Ese personaje es el que le regala la funda de comida a la anciana cuyo esposo murió y para comer no puede esperar cinco años para que le entreguen los dos cheles que su difunto tenía acumulado en una AFP cualquiera, ni tampoco ampararse en su hijo o nieto porque están desempleados y al pírrico dinero que ganan deben sacarle tajada para el policía corrupto, y mucho menos esperar el amparo estatal porque esa mujer ya no representa un activo político.
La cancha de baloncesto que fue construida por ese mismo caudillo, la remodelación de la discoteca local, los juguetes de los infantes, el patrocinio de las fiestas navideñas e incluso el control de robos y atracos en la zona porque nadie puede delinquir en su territorio sin su permiso. Ese mesías logra controlar la delincuencia con delincuencia porque se impone quien maneje más recursos y más influencia. Las autoridades lo saben y respaldan eso con indiferencia.
Ya se ha vuelto costumbre que cuando un caudillo urbano de esos muere, el sepelio aglutina a toda la población bajo su amparo con cientos de motocicletas que regaló, los vehículos que ayudó a pagar y hasta escoltado por los policías a los que, después de amanecer trabajando, encontraron en ese personaje un desayuno que no ofrece la uniformada.
Todo esto genera una complicidad de los victimarios con las víctimas porque esos caudillos logran ese poder en base a negocios ilícitos, que en muchos casos también conllevan sangre y muertes. Por un lado reparten un ápice de sus ganancias con el colectivo para cosechar adeptos y por el otro pudren a esa misma sociedad con la droga que distribuyen y consumen.
Esa gente reúne todas las condiciones para estar en prisión, pero su captura se prolonga porque, aunque se sabe que no son personas honradas, por lo menos no ignoran los males ajenos como hace la clase por la que votaron y que a fin de cuentas termina siendo cómplice de ese mismo caudillo porque es quien garantiza que la multitud vaya a las urnas.

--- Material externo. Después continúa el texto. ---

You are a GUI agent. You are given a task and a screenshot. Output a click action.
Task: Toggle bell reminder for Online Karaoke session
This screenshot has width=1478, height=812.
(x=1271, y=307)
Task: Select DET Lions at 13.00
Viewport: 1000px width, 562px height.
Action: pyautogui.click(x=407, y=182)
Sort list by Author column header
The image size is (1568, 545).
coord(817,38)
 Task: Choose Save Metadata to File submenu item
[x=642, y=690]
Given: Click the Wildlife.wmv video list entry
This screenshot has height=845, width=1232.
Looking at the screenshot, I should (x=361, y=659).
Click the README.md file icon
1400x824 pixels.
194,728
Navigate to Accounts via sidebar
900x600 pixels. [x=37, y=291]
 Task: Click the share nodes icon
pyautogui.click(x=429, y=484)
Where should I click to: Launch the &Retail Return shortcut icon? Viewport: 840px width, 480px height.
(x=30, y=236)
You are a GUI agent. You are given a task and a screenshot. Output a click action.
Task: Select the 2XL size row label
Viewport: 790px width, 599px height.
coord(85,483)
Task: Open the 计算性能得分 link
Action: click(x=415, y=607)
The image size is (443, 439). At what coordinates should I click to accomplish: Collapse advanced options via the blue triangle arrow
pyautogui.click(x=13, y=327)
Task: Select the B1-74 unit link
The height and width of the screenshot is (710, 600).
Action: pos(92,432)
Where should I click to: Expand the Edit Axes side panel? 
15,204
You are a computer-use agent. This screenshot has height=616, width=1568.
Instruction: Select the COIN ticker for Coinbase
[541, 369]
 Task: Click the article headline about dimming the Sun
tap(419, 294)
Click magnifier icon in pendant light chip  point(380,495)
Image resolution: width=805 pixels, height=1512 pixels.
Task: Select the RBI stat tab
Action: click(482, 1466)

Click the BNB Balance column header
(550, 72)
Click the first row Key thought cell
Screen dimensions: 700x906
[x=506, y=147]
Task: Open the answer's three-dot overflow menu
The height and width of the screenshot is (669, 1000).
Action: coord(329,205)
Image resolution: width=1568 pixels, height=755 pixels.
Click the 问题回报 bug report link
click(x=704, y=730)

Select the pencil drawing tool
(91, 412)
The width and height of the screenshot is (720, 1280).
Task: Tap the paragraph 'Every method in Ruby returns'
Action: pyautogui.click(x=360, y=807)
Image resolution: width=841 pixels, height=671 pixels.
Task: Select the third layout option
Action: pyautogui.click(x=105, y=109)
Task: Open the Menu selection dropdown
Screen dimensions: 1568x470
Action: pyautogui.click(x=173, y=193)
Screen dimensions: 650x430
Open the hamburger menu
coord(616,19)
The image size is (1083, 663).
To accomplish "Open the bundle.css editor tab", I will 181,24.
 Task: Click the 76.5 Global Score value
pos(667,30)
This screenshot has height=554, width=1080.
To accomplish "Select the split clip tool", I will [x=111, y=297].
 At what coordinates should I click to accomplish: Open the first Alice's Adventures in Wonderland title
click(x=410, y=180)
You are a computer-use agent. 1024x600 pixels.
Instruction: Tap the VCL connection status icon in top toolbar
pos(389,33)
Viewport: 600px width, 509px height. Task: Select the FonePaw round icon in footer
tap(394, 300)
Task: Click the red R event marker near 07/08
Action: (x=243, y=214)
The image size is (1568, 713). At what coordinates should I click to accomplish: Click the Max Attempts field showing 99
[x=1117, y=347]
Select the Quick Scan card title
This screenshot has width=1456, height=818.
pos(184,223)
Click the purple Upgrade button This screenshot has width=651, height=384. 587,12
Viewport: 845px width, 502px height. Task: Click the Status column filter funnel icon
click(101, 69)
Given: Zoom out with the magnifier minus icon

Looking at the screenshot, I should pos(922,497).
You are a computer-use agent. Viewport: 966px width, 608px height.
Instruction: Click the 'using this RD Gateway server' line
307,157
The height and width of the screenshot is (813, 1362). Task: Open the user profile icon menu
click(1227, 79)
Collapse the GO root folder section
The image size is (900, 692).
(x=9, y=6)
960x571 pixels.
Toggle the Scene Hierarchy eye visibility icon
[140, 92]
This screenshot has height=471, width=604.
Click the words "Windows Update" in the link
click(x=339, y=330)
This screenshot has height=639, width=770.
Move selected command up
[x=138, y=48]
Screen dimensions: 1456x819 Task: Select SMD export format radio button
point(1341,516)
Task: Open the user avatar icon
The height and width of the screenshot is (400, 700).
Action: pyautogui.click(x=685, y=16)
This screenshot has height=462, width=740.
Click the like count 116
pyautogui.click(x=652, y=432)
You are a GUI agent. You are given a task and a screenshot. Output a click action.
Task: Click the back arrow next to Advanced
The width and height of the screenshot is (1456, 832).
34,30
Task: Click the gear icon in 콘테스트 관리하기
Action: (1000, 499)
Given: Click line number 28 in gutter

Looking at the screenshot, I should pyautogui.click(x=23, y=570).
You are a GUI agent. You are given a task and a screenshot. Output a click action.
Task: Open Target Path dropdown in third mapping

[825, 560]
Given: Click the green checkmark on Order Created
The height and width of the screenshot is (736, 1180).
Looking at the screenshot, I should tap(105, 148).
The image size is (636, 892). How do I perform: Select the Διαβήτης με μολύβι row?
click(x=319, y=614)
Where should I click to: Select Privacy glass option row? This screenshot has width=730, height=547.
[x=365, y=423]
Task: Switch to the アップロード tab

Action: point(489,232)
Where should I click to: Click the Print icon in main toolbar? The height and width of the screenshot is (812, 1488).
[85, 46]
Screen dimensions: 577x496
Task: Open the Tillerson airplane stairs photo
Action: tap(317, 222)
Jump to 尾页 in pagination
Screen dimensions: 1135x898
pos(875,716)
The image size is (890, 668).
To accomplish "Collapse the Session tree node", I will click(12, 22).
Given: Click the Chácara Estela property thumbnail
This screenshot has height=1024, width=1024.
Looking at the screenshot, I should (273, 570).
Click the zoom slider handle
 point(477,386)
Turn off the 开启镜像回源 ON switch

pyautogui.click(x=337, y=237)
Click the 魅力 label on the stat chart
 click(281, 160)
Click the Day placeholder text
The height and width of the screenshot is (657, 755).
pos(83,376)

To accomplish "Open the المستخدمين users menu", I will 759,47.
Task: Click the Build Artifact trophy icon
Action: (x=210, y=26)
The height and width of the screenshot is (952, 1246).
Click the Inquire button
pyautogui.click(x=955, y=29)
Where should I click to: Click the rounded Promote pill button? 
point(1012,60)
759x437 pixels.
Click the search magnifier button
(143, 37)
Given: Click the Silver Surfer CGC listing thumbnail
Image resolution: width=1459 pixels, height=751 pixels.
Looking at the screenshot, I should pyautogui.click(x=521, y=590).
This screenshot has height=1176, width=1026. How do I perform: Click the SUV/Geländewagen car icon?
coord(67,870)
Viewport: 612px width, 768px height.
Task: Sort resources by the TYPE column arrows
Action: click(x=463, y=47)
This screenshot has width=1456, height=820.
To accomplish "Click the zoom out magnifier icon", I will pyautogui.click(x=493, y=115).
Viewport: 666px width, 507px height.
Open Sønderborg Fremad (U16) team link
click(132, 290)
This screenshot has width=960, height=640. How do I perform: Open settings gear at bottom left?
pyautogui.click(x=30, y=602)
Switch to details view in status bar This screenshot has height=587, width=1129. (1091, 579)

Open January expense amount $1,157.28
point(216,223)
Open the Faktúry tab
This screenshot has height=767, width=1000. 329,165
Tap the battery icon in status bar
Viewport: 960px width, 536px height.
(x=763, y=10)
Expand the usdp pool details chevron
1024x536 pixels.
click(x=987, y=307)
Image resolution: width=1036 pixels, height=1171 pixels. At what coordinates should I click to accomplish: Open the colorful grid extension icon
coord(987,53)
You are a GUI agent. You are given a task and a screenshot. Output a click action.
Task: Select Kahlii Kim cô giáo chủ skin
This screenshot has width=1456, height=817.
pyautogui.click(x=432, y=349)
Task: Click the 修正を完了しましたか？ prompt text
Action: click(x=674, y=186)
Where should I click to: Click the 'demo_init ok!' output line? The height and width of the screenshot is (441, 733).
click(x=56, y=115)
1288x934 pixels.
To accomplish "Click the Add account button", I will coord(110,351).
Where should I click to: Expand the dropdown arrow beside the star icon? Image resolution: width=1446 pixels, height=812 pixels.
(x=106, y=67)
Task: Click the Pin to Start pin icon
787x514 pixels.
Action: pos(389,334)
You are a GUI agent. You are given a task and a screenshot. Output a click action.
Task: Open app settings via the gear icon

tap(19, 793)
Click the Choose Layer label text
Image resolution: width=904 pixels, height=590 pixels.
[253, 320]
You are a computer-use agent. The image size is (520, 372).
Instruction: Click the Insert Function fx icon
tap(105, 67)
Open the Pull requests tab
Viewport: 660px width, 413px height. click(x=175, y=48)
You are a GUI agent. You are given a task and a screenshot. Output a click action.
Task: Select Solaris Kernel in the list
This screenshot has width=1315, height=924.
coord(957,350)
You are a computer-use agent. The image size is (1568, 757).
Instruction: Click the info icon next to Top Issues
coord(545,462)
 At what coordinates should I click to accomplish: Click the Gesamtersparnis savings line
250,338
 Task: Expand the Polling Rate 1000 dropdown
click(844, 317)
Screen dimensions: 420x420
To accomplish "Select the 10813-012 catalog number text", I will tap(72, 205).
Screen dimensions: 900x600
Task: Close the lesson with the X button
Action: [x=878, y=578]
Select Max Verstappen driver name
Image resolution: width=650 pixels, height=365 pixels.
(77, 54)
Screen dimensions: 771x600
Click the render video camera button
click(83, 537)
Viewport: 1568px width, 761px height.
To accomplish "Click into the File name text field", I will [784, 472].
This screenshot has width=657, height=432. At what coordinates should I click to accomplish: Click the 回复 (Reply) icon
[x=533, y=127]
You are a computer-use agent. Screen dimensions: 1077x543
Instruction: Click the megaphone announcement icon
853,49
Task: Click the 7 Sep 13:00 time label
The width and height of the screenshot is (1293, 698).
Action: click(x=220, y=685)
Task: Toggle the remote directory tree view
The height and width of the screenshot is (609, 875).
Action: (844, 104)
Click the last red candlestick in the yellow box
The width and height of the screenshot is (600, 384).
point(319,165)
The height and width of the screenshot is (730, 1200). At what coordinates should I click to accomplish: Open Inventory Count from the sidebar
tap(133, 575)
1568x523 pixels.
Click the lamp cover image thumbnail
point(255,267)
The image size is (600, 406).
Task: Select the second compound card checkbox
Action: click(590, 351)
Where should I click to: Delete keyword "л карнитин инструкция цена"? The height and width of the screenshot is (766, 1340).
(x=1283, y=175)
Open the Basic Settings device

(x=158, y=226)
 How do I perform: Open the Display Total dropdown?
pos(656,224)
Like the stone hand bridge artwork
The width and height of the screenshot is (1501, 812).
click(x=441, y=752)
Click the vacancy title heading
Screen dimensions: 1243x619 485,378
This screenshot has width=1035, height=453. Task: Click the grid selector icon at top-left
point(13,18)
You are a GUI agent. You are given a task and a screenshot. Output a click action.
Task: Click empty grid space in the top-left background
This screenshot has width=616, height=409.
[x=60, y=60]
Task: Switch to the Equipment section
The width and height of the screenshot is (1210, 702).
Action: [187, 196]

En la clase alta se extrapola el personaje pero no se destaca por populismo, sino por financiar las vacaciones de los militares, el carro nuevo del juez, la casa millonaria del legislador y el silencio de los funcionarios. Su presencia pasa desapercibida para la prensa pero en los restaurantes opulentos se le conoce por las propinas de cuatro cifras.
Se puede conocer del caudillo moderno en la película “Cristo Rey”, genialmente dirigió la cineasta Leticia Tonos, en donde un actor denominado “El Bacá” controla todo lo que sucede en el sector con la complicidad de su gente. En ese film, la juventud sin oportunidades de empleo y discriminada por su lugar de procedencia ve como única opción seguir los pasos del caudillo porque es lo que les garantiza comida, aunque también a la muerte a mediano plazo.
El caudillo moderno no es el feudal provincial del siglo XVIII y XIX, pero opera con la misma intensión, buscan ser el control de los recursos en la zona donde esté. Este mesías del siglo XXI sustenta su imperio en actividades ilegales que dañan a mediano y largo plazo su entorno, pero hay algo fundamental que ellos saben… el hambre es de corto plazo.